In Rails 3, many things that used to just come wrapped up with the package are now installed via plugins. David also wants to open the subject of "supplemental code" - add-ons, overrides, project-specific libraries, etc... I like this coverage. For the longest time on my first Rails project I just stuck everything that wasn't an M, V, or C into the lib directory. Things got messy in a hurry, as you might expect. I'd like to learn more about this. Application organization best practices.

An aside: David HATES scaffolding. As he sees it, scaffolding obscures the real work that must be done to set up your first piece of functionality. One should be able to get through the preliminaries without being tied into scaffolding.

David has set up a site called http://anecdotes.rubypal.com/. This is supposed to augment or supplement his new book. From the site itself:

What's the "anecdote" thing?

I'd like to include some stories from people who've developed Rails applications and have real-life experience making Rails choices. Each anecdote will be about 1/3 to 1/2 a page long.

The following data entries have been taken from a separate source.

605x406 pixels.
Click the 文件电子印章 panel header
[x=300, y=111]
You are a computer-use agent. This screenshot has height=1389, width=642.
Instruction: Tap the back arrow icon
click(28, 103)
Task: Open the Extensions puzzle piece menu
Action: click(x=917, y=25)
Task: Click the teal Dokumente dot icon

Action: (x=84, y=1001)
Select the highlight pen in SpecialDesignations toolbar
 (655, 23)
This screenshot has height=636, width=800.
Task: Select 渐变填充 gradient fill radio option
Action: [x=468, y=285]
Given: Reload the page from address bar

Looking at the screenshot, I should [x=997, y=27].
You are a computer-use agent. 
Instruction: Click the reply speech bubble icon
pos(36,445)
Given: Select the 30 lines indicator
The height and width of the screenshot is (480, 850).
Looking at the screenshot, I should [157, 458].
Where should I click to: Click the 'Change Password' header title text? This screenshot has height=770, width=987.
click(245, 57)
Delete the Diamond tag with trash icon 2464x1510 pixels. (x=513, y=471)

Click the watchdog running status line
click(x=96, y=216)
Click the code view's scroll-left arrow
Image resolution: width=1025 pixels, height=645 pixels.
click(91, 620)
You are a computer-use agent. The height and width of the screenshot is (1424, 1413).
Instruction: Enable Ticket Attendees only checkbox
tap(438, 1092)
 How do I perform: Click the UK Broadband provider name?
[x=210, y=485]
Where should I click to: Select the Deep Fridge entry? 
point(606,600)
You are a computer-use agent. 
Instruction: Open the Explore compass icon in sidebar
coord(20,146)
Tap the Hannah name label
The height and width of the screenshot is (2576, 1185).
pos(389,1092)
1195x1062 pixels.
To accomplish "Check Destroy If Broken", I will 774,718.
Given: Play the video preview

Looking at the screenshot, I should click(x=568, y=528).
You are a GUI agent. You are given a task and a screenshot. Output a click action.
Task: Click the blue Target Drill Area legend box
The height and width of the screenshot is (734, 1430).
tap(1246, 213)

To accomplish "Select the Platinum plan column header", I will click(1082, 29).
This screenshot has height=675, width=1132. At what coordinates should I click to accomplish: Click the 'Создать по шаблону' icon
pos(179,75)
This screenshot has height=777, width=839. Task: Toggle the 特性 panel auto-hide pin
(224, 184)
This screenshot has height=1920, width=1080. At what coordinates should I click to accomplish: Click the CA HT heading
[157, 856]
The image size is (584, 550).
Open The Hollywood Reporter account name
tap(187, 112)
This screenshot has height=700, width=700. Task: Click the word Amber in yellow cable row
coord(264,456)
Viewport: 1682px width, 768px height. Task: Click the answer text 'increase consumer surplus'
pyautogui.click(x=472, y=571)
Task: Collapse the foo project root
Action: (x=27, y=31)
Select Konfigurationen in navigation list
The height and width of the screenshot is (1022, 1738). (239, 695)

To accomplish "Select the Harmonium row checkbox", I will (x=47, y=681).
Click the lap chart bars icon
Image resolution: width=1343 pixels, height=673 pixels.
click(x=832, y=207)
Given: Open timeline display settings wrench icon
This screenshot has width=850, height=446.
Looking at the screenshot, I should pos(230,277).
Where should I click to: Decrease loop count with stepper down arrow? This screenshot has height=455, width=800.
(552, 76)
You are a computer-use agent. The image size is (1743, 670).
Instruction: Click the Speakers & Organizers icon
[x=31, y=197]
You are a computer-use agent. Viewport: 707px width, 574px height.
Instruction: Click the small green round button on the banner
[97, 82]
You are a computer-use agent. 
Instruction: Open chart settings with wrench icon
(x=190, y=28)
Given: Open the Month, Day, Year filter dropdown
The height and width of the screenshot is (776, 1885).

Why did you choose RSpec over TestUnit? Are you using HAML or Liquid instead of RHTML? Does your team use migrations, or does your DBA do it all?

And why? That's what I'm interested in: why you made a particular choice, in the context of your project and your team.

If your anecdote is chosen for inclusion in the book, you'll get a free copy of it when it's published.

Act 2 of David's Talk: Choice and Modularity

The demo will be a replacement of ActiveRecord with GDBM in Rails 3. Live coding here. (In GDBM, for each record, you have a file.) David shows us a Rails application console where a model acts exactly the same way it would were it interacting with ActiveRecord. Only it's not AR; it's GDBM under the hood. In showing how the replacement was implemented, David points out the freedom he has to write his own class methods from which his models extend. He then shows us the abstract_oxm.rb file that is responsible for "gluing" the object mapping layer to ActiveModel. This is the part where Rails 3 becomes very modular. You really have the choice to utilize one configuration file to map the rest of Rails to whatever database mapping layer you want. There are a few methods that "have" to be implemented in order for ActiveModel to play nice. The rest is up to you. Very cool!

David puts sums up succinctly. To paraphrase: there is a very small contract to which you must adhere in order to implement your own choice of persistence layer. And this is not limited to database layers. Templating and the ability to more quickly and easily work with Rack are other examples of where Rails 3 provides modularity.